Colorectal cancer (CRC) is the third most common malignancy worldwide, and lymph node metastasis is considered to be a risk factor for local recurrence and a poor prognosis in colorectal cancer. However, there remains a lack of reliable and non-invasive biomarkers to identify the lymph node status of CRC patients preoperatively. The purpose of this study was to explore the ability of dual-energy computed tomography (DECT) to differentiate metastatic from non-metastatic lymph nodes in colorectal cancer. Seventy-one patients with primary colorectal cancer underwent contrast-enhanced dual-energy computed tomography imaging preoperatively. The colorectal specimen was scanned postoperatively, and lymph nodes were matched to the pathology report. The following dual-energy computed tomography quantitative parameters were analyzed: dual-energy curve slope value (λHU), standardized iodine concentration (n△HU), iodine water ratio (nIWR), electron density value (nρeff), and effective atom-number (nZ), based on metastatic and non-metastatic lymph node differentiation. Also, sensitivity and specificity analyses were performed using receiver operating characteristic curves. In all patients, one hundred and fifty lymph nodes, including 66 non-metastatic and 84 metastatic lymph nodes, were matched using the radiological-pathological correlation.
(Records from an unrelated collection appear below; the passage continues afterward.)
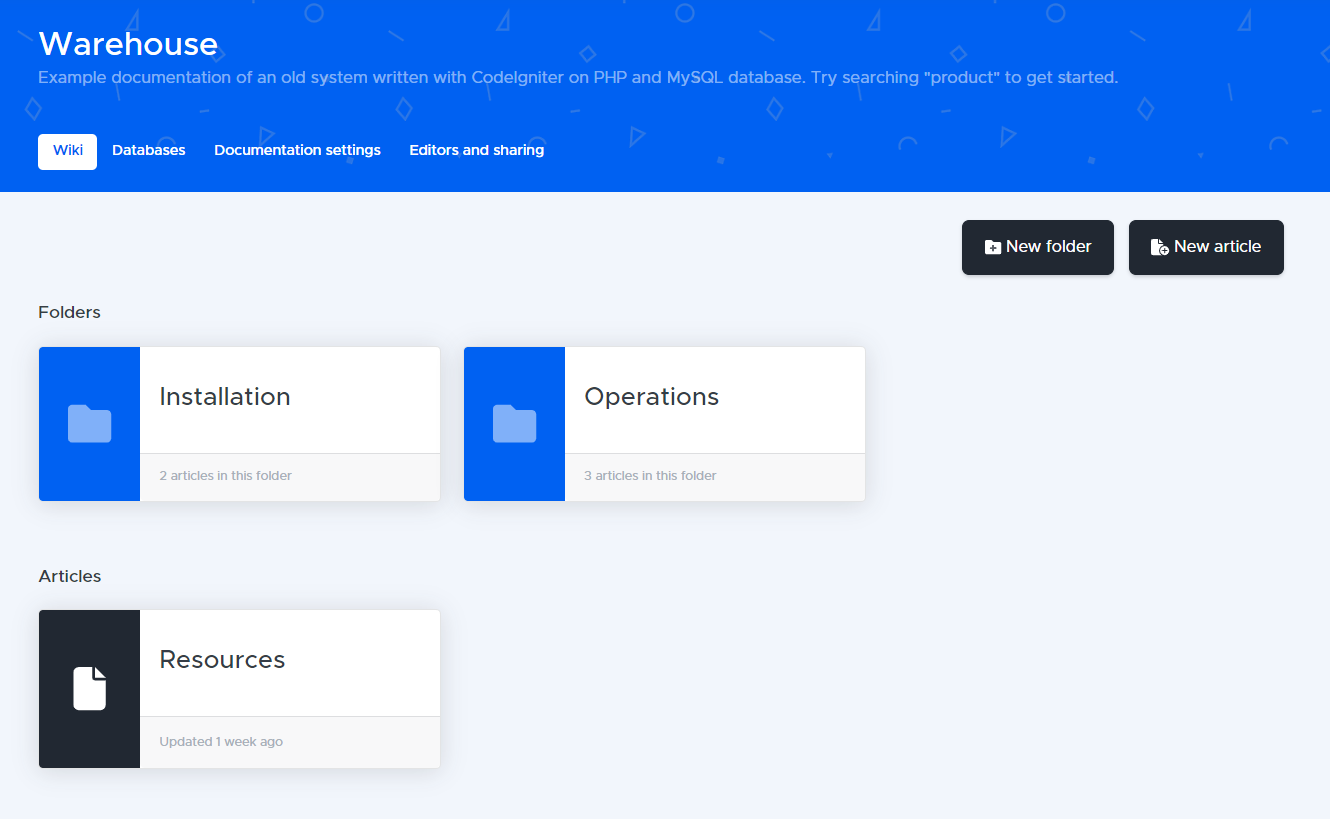Click the Operations folder icon
This screenshot has height=819, width=1330.
point(514,424)
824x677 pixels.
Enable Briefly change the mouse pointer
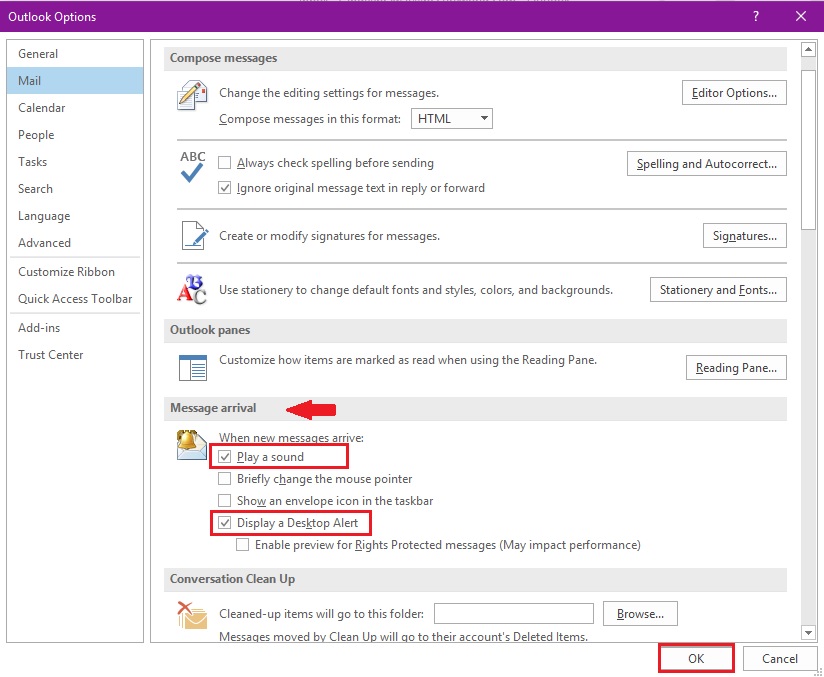click(x=225, y=479)
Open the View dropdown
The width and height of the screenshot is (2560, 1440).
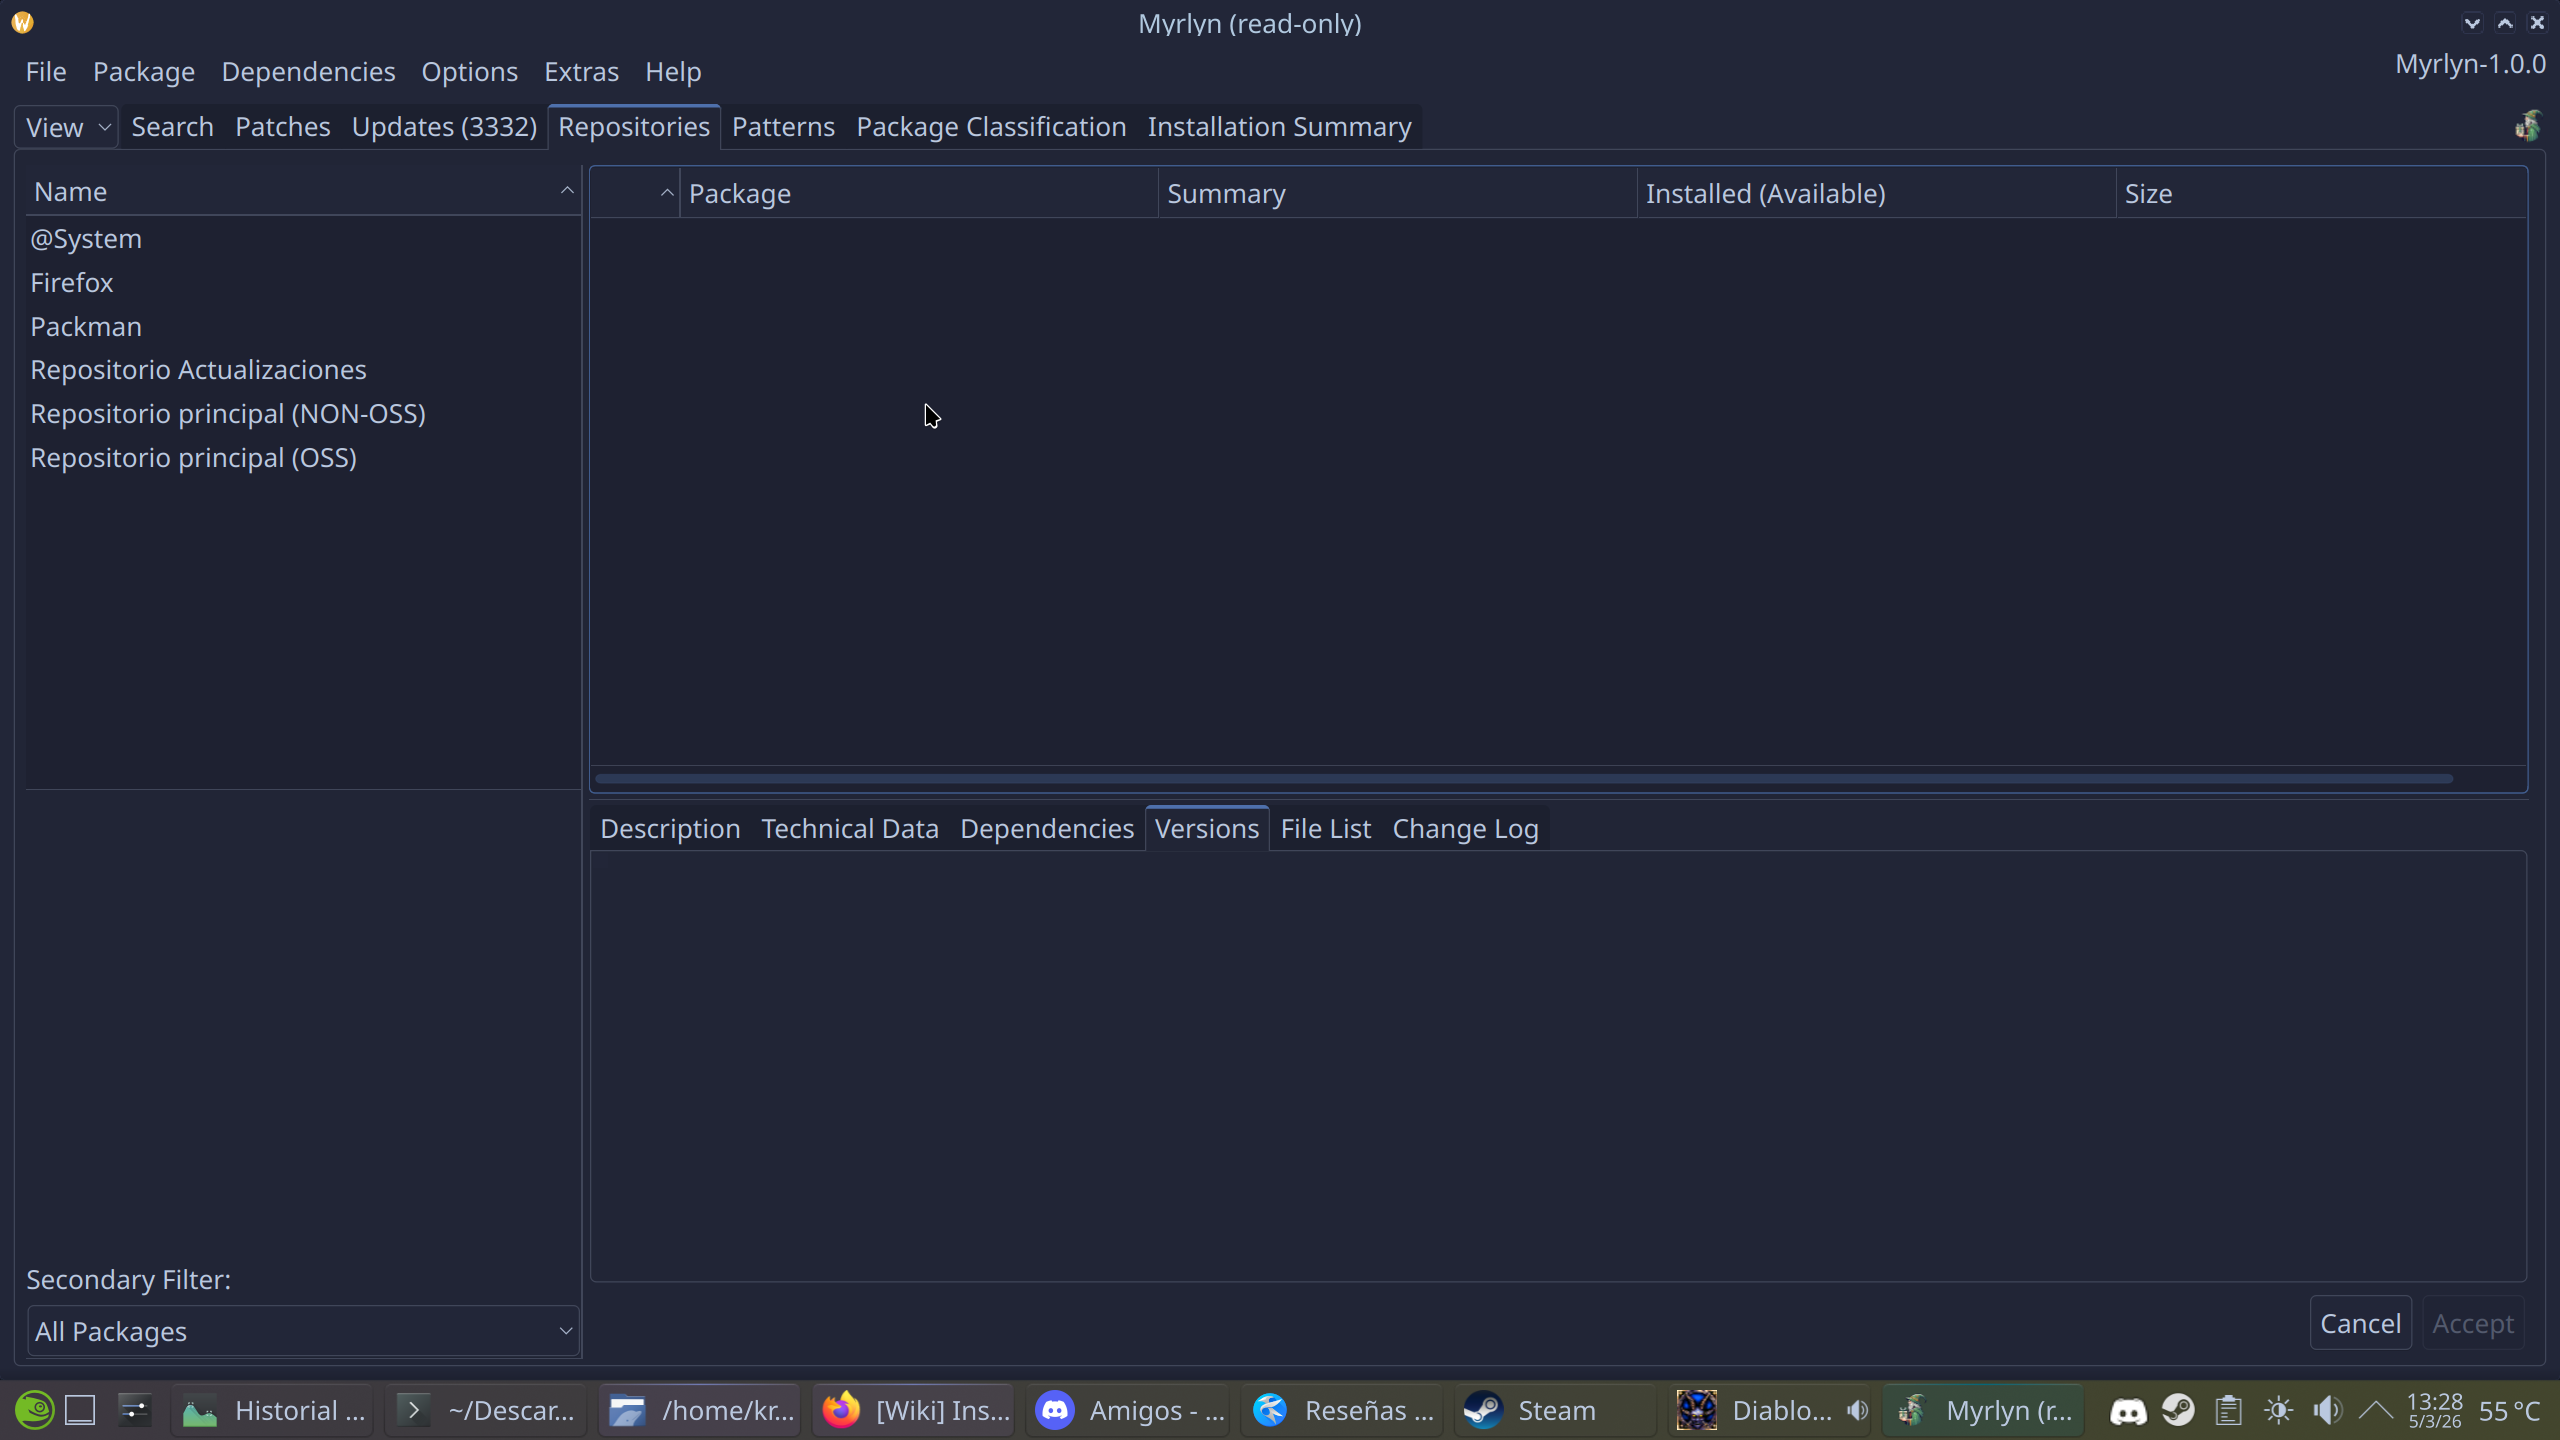coord(66,127)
Metastatic nodes had significantly greater λHU, n△HU, and nIWR values than non-metastatic nodes in both the arterial and venous phases (P<0.01). The area under curve (AUC), sensitivity, and specificity were 0.80, 80%, and 66% for λHU; 0.86, 70%, and 95% for n△HU; and 0.88, 71%, and 95% for nIWR in the arterial phase. There was no significant difference in electron density and effective Z values between metastatic and non-metastatic lymph nodes. DECT quantitative parameters may help differentiate between metastatic and normal lymph nodes in patients with CRC.